Le camp démocratique se fissure, épuisé par les querelles de personnes déguisées en contradictions idéologiques. Nombreux, opposés les uns autres, ses candidats sont battus aux urnes. ATT revient, dans un costume civil, cette fois. Celui-ci fait du consensus mou la doctrine de son pouvoir. Tout le monde va à la soupe. Il flotte dans le pays un air de parti unique. C’est le relâchement général. On renonce à tout ce qui hier, faisait sa gloire et sa renommée. On négocie ses convictions à bas prix contre un bakchich ou un strapontin. La démocratie malienne que l’on donnait en exemple, perd ses couleurs et vire au gris.
Pour Moustapha Dicko, c’est de là que datent les prémices de cet Etat malien décadent dont on mesure toutes les conséquences aujourd’hui. En ce sens, aussi rocambolesque que fut le coup d’Etat du capitaine Amadou Haya Sanogo découle d’une logique qui remonte à cette époque-là. Profitant de l’affaiblissement de l’Etat, des djihadistes lourdement armés (ils ont puisé dans le lourd stock laissé par Khadafi) passent la frontière, investissent Kidal, Tombouctou et Gao, proclament la République de l’Azawad.
IBK qui c’est vrai, ne maîtrisait aucun dossier, n’est cependant pas responsable de tout. Le ver était déjà dans le fruit. Les causes profondes du chaos malien ne datent pas d’aujourd’hui. Il a simplement manqué les bons yeux pour les percevoir et les bonnes mains pour les contenir. Reconnaissons cependant qu’il n’est pas facile de diriger un pays comme le Mali. Le pays est géographiquement trop grand, humainement trop divers (autant multiethnique, multiracial que multiconfessionnel !). Ses frontières sont trop longues et trop peu sûres. Quand on est entouré de pays aussi compliqués que l’Algérie, la Mauritanie, le Niger, la sécurité n’est jamais tout à fait gagnée même si elle peut être préservée avec un minimum d’intelligence politique.

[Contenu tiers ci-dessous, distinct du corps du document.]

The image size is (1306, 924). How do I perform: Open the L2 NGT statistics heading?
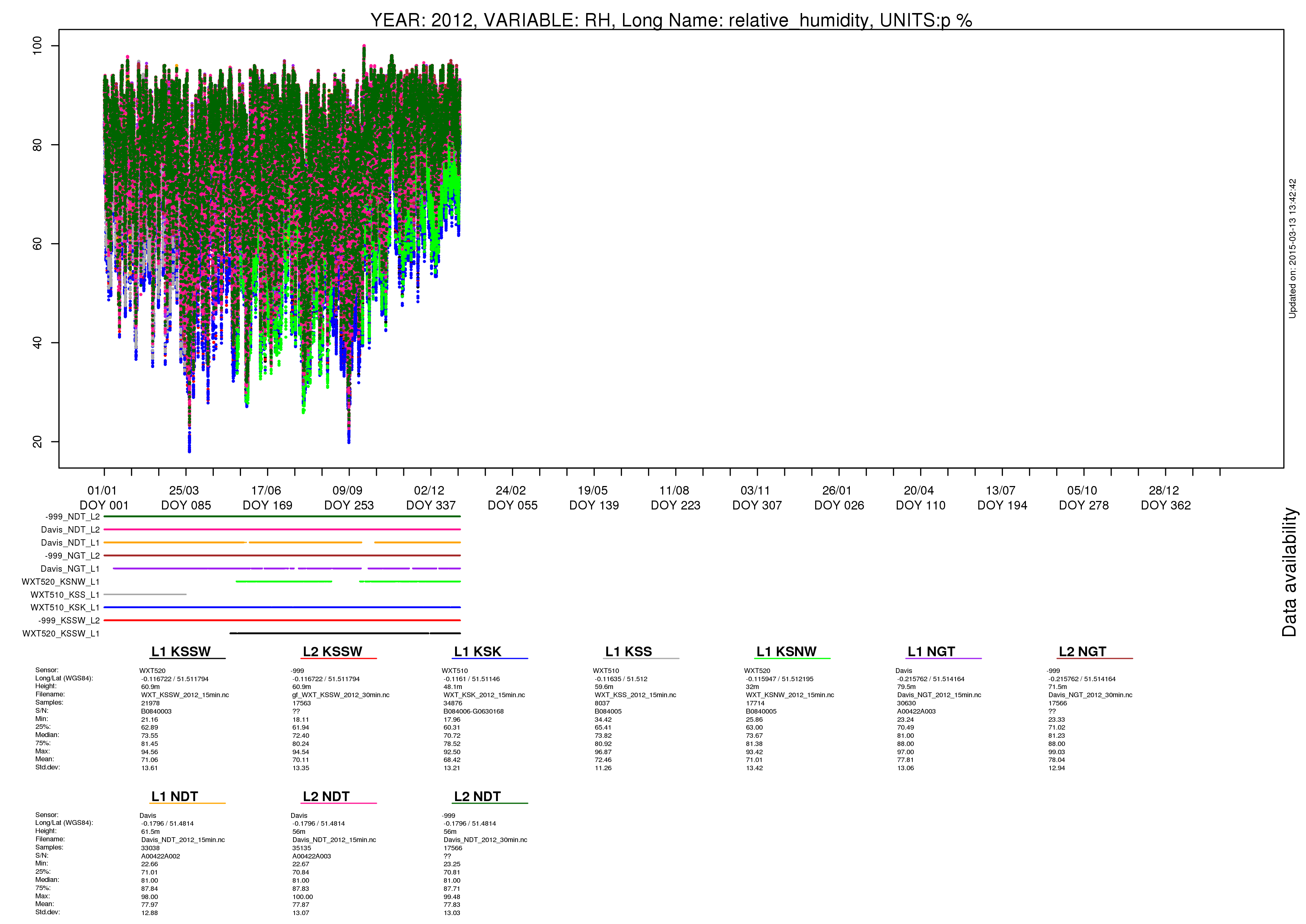click(x=1083, y=651)
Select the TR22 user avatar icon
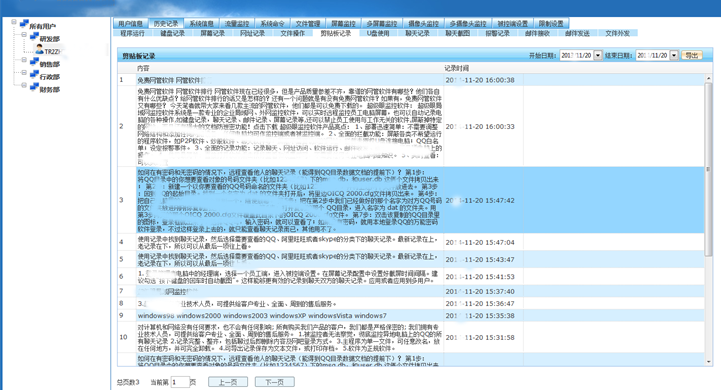Screen dimensions: 721x390 coord(40,50)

Le livre de Moustapha Dicko nous montre justement avec le talent de l’écrivain et l’analyse pointue de l’homme d’Etat comment, combinée aux menaces du dehors, l’irresponsabilité de nos hommes politiques peut nous mener au gouffre.
Ouf, la révolte populaire appuyée par les religieux et par la frange la plus clairvoyante de l’armée, a eu raison du régime médiocre d’IBK ! Ce qui m’amène à poser deux questions :
-Le pays réussira-t-il, pour autant une transition constructive ? Rien n’est clair pour l’instant
-Cela risque-t-il d’arriver en Guinée ? J’en doute fort. Notre pays, hélas, ne dispose ni de soldats ni de marabouts dignes de ce nom.
En attendant, les nuages les plus sombres, les plus lourds, planent sur notre région. Au Sahel, sévit le virus du djihadisme ; en Guinée et en Côte d’Ivoire, celui du troisième mandat.
Avenir, où es-tu ?
Tierno Monénembo, in VisionGuinee.Info
Mes pensées perdues de Moustapha Dicko, 148 pages, Editions Jamana, Bamako.